Posted - 01/10/2017 :  10:17:48 AM  Show Profile  Reply with Quote
quote:
Originally posted by Pennman

Louis,
As always you have your builds layed out like pages in an encyclopedia. Structured like a well-oiled machine. It should be a simple project for anyone to follow and make their own. Yeah, right! Just not in my magic box, least not today.
An excellent build for sure.
Rich



Thanks for the kind words there Rich. I love those comments!


Louis
Pacific Northwest Logging in the East Coast

Country: USA | Posts: 17741 Go to Top of Page

desertdrover
Engineer

Premium Member


Posted - 01/10/2017 :  10:20:27 AM  Show Profile  Reply with Quote
After looking at the Backwoods Miniatures model beam pilot, I wanted to make a change, and built a link and pin version, but found that the Bachmann Trolley/Cable Car frame sets too low to the track for this type of coupler to work properly. So I switched gears and went with a Kadee 30 Series #34 short underset coupler, and will mount it directly to the under frame as seen in the picture below, and just go ahead and build a beam type pilot like the Backwoods model type.











Louis
Pacific Northwest Logging in the East Coast

Country: USA | Posts: 17741 Go to Top of Page

Pennman
Fireman

Premium Member


Posted - 01/10/2017 :  11:16:07 AM  Show Profile  Reply with Quote
Louis - You are welcome! Very interesting. Couplers, gadgets,things of this nature are all new to me. I'm glad there are still teachers aboard this train!

Rich



Country: USA | Posts: 2704 Go to Top of Page

Mr Skratch
New Hire



Posted - 01/10/2017 :  12:11:51 PM  Show Profile  Visit Mr Skratch's Homepage  Reply with Quote
Airbrushing was a pleasant experience and far better than doing paint with a brush on window frames.

Steps:
1) I laid down black as a primer coat - so that any future paint coverage could be less than perfect and allow for the small frames to stay minimal - I appreciate the fine sight lines afforded by the plastic castings. Keeps the details realistic.
2) 2nd coat was a medium brown to match up with the bare wood . Goal was to mimic the white old painted siding.
3) Final coat was dry brushing with an off white. This turned out well but does not photograph well at all with my cheap camera.
4) Acetate was cut to fit the backs of the windows sash by sash (2 per window). no glue was used to hold in place.
5) Used masking tape to fix in place and double up as window shades. I actually overlaid the tape on the backs and then cut to fit using the window edge as a guide. Some folded over excess tape allowed for a pretty snug fit which was a bonus.

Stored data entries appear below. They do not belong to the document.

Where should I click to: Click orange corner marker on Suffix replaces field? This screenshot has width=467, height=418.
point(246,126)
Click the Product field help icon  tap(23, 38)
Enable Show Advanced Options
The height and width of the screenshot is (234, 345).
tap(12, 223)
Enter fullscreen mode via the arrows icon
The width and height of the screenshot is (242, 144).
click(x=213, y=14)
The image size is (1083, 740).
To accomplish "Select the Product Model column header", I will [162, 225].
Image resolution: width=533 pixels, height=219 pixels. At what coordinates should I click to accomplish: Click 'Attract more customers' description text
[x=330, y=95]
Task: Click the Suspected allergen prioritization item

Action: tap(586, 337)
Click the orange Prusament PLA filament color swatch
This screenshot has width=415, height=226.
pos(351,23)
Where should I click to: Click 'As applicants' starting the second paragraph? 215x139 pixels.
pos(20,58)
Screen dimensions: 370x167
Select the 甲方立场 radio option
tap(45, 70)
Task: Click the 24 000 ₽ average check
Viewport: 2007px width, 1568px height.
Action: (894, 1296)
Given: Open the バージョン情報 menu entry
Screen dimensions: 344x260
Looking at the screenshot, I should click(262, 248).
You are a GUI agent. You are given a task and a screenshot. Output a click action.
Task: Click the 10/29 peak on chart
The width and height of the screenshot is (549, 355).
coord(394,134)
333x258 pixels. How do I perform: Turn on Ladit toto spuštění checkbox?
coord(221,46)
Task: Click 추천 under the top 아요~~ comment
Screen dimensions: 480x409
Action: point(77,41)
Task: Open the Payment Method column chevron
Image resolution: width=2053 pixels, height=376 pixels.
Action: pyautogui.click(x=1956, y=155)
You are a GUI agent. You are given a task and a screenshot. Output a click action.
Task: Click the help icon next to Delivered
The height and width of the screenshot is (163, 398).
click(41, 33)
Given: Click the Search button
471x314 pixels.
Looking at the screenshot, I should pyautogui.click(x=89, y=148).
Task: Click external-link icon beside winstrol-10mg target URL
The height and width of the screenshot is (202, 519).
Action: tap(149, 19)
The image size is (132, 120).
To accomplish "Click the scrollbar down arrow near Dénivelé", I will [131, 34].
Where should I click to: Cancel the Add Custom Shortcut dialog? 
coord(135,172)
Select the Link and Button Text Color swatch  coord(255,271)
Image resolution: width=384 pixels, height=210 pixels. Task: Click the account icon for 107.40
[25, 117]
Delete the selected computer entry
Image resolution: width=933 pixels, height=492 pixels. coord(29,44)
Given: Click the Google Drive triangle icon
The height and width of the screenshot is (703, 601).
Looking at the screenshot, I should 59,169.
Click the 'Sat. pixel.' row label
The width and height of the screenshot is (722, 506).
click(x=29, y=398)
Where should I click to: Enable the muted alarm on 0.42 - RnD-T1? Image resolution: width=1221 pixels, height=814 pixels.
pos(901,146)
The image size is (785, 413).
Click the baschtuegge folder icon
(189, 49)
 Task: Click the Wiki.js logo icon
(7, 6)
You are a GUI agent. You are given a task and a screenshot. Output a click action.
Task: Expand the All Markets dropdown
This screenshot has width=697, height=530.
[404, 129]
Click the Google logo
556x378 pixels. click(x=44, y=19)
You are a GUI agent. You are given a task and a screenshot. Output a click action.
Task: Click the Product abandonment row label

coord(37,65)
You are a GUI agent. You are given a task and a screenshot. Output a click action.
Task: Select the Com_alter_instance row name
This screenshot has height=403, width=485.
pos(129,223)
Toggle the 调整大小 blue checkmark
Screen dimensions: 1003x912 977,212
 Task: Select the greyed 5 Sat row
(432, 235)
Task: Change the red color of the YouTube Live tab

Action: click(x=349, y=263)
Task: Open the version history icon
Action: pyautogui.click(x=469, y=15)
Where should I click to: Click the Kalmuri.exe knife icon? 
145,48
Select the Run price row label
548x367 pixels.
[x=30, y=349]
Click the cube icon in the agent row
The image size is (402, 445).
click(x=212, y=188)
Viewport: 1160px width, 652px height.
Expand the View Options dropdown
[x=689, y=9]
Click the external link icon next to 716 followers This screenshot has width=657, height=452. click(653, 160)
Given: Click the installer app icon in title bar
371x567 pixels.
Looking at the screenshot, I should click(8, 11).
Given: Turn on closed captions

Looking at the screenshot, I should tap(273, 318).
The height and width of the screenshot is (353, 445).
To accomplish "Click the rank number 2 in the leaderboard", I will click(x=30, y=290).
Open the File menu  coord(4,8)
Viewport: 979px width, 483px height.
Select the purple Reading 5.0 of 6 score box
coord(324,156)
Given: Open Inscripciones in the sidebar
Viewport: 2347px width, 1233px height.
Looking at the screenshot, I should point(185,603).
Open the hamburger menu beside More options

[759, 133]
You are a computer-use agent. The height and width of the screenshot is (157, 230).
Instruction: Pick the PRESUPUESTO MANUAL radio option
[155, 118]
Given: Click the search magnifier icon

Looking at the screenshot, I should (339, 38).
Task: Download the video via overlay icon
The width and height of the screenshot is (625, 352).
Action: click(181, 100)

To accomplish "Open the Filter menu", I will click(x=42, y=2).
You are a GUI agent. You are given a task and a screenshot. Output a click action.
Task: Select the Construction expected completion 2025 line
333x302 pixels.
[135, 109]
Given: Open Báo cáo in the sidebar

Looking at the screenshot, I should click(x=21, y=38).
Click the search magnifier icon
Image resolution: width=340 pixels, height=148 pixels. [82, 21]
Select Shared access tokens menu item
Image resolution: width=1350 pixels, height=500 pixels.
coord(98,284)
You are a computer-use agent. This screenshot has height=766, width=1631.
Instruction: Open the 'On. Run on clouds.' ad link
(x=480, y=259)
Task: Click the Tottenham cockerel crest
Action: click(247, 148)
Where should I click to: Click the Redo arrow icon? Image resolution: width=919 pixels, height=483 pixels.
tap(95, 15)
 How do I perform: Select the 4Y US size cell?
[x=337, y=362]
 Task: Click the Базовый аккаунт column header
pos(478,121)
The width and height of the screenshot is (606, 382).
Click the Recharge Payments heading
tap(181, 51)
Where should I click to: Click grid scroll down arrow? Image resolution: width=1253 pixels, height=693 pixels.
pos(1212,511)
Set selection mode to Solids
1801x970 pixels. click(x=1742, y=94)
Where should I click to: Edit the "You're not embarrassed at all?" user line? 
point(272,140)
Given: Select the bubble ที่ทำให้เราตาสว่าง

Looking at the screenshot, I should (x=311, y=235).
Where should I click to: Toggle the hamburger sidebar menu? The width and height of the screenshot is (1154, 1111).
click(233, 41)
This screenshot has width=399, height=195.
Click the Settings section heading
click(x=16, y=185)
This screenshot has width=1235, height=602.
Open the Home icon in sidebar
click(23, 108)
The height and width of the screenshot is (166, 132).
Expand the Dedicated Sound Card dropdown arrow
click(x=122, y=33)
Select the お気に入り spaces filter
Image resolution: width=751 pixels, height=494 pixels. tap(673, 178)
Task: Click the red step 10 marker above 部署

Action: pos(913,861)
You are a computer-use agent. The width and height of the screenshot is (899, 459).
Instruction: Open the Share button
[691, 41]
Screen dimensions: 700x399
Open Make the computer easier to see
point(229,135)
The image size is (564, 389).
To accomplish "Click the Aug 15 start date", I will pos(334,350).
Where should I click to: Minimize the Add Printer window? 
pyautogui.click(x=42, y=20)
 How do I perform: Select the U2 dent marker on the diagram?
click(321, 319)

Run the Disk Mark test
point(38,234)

I would love tips on how to fix acetate in place without the need for "window shades" as future models will undoubtably not have them.

Baggits sign was added to front - simply printed out white text on black background on regular paper.....sanded front and back to thin it up a bit and glued the back with watered down yellow wood glue. I used a stiff brush to gently work the sign into the clapboard while still setting up. I liked this technique, but it would be tough for larger applications. There is no additional paint added to the top, so a few steps saved where I thought I was going to have to try and blend it to make it look painted on. Everything is trial and error on this based on a years worth of reading blogs, following builds, and watching videos - it's exciting to finally pull stuff off the shelf and build with some confidence that the end result will be good.

Hoping to have the rest of the walls glued up today - no clamps = 1 wall at a time in order to stay square and plumb.......going to need to find small clamps for sure!



*Never let your current abilities limit your vision - Mr Skratch*
Jason D. Reece, AIA - Overland Park, KS.

Edited by - Mr Skratch on 01/10/2017 12:13:13 PM

Country: USA | Posts: 17 Go to Top of Page

Ensign
Fireman

Posted - 01/10/2017 :  12:14:10 PM  Show Profile  Reply with Quote
quote:
Originally posted by Pennman

quote:
Originally posted By Ensign (Greg Shinnie),"This will be the old woman who lived in a shoe daycare."


Hey Greg, do you know what they called the Old Woman who lived in a shoe who was a single businesswoman? A sole proprietorship!


Rich



Rich, my dad always told me, if you are going to dish them out, you've got to take them when they come back.
Good one, I like it!

Greg Shinnie



Country: Canada | Posts: 7303 Go to Top of Page

Pennman
Fireman

Premium Member


Posted - 01/10/2017 :  12:35:51 PM  Show Profile  Reply with Quote
quote:
Originally posted by Ensign

quote:
Originally posted by Pennman

quote:
Originally posted By Ensign (Greg Shinnie),"This will be the old woman who lived in a shoe daycare."


Hey Greg, do you know what they called the Old Woman who lived in a shoe who was a single businesswoman? A sole proprietorship!


Rich



Rich, my dad always told me, if you are going to dish them out, you've got to take them when they come back.
Good one, I like it!

Greg Shinnie



Greg,

Well said, so in line with your project of making the sole shoe house: Hmmmm' I wonder where the other one walked off to??
Rich



Country: USA | Posts: 2704 Go to Top of Page

Pennman
Fireman

Premium Member


Posted - 01/10/2017 :  12:50:57 PM  Show Profile  Reply with Quote
quote:
Originally posted by Mr Skratch



I would love tips on how to fix acetate in place without the need for "window shades" as future models will undoubtably not have them.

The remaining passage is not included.